-- The records --
• • • • •

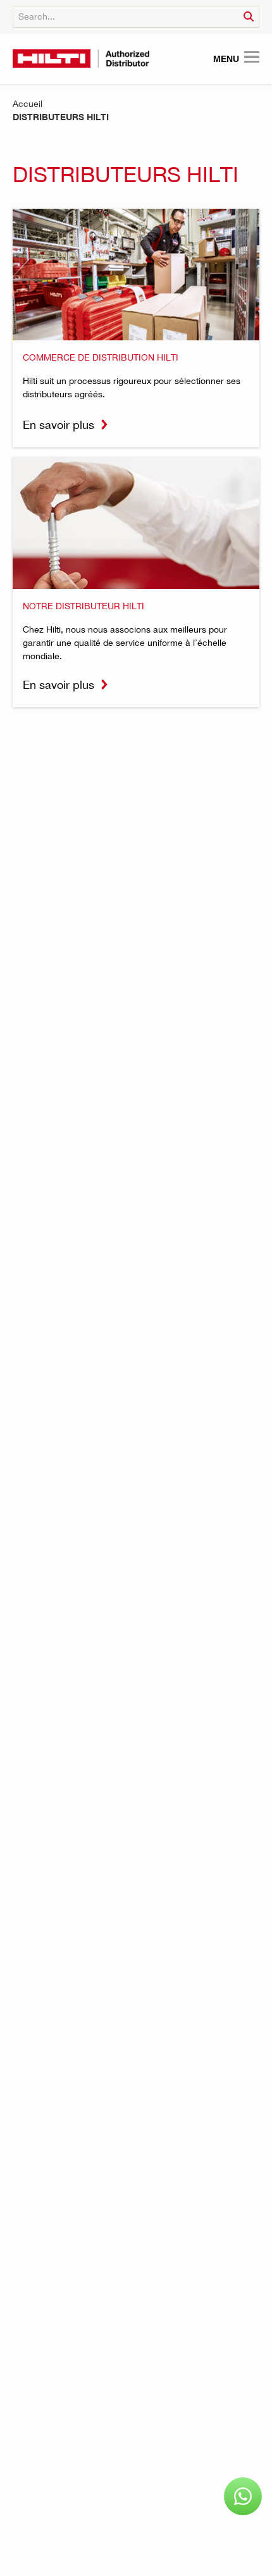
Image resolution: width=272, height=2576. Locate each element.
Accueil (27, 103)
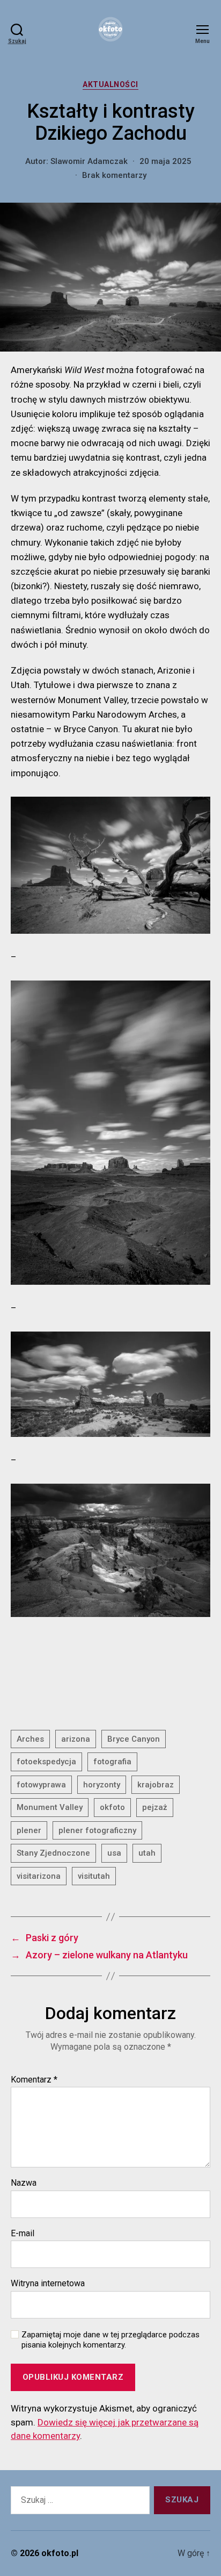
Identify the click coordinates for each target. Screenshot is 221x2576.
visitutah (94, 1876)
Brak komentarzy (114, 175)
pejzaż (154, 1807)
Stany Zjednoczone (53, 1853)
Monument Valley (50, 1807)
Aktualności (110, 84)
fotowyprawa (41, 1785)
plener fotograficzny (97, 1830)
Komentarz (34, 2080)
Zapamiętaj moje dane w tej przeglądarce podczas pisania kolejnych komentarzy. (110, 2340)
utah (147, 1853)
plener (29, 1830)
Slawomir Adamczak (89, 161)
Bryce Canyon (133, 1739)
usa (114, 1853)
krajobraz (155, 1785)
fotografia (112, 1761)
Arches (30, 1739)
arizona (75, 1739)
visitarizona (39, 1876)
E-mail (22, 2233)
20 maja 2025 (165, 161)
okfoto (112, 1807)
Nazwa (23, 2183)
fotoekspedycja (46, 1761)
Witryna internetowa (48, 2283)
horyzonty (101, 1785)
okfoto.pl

• • • • •

In how many lines of the data does the word "each" appear? Respond with the number and nothing more.

2